Assistant coach Jim Crews took over directing the Indiana team for the rest of the game.

Knight was not available for comment after the game. Floyd declined immediately to make comment and later issued a statement that IU President John Ryan was having him send a report to the league office.

"Dr. Ryan has requested that I prepare an immediate report to send to the conference commissioner, with a copy forwarded to Dr. Ryan," Floyd's statement said. "And there will be no further comment from Indiana University officials regarding this incident."

Keady, the Purdue coach, said: "I think Knight's technicals fired us up, and we wanted to beat them by 30 points. It got the crowd into the game, and it was probably won or lost right there. I don't remember anything like it. He coaches his way and I my way."

Knight's players and some of the Purdue players thought Knight's actions were done to inspire his team, which slipped to 14-10 overall and 6-8 in the conference.

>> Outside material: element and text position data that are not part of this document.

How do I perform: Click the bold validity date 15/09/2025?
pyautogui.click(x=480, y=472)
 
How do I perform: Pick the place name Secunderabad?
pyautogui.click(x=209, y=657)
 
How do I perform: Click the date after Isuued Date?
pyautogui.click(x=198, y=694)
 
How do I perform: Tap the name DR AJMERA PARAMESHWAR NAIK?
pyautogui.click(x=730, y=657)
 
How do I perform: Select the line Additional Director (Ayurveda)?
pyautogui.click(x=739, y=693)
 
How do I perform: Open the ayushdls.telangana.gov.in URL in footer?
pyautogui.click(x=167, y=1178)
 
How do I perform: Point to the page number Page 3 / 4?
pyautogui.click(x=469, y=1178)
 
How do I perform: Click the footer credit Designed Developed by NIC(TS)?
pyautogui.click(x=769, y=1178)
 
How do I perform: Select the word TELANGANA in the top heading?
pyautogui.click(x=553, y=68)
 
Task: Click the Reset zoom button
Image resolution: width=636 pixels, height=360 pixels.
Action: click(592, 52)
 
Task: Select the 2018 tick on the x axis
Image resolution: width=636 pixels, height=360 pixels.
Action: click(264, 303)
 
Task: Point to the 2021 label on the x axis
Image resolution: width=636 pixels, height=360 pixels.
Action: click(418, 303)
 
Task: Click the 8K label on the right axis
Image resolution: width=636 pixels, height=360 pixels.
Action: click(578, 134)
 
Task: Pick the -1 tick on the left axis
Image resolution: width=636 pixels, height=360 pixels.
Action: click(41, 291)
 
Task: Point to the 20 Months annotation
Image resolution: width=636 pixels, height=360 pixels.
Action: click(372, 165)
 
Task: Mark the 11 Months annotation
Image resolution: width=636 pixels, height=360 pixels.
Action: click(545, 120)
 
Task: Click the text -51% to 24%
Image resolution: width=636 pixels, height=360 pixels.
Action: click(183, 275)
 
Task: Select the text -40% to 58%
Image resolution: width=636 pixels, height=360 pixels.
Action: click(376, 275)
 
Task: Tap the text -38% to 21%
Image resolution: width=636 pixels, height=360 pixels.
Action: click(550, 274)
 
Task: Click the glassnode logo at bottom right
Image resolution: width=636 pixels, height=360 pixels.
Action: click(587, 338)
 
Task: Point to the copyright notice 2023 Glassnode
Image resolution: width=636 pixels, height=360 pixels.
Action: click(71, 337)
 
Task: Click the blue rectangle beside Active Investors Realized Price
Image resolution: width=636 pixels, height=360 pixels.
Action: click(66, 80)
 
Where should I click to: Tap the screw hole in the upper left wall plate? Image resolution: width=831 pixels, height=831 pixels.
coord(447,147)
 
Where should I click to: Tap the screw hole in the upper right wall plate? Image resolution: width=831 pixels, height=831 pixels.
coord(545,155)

"It's not something that we were really expecting to happen, but then again, we really don't know what to expect," the Hoosiers' Thomas said.

Thomas' teammate, Dan Dakich, said of Knight: "He did what he thought was right."

Purdue's Todd Mitchell said: "I think Coach Knight did it to get his team fired up. After the incident, we just wanted to beat them worse. I don't think he should be suspended. I know Coach Knight had a reason for doing it. If that's what he wants to do to get his team fired up, that's all right with me."

Purdue's Jim Bullock said: "I don't know what he's doing. He's a tough coach and I think Gene Keady's a tough coach, too. But, he (Knight) gets a little frantic at times. Throwing chairs at a college basketball game is going a little too far."

The incident was the latest in a series for the controversial Knight, who earlier this season kept all but one of his starters on the bench as the Hoosiers lost to Illinois. Knight later dismissed one of those starters, Mike Giomi, from the team for "academic reasons," even though Giomi was still eligible by NCAA and Big Ten standards.

Giomi later said he was dismissed for cutting classes in violation of Knight's standards.

Knight, who coached the United States men's basketball team to a gold medal in the L.A. Olympics, was reprimanded by the Big Ten earlier this season for missing a preseason meeting. He said later that he stayed away from the meeting because of "recruiting violations" by his fellow coaches.

In 1979, Knight was coaching the United States Pan-American basketball team in Puerto Rico and became involved in a scuffle with a policeman. He was tried in absentia when he refused to report for his trial.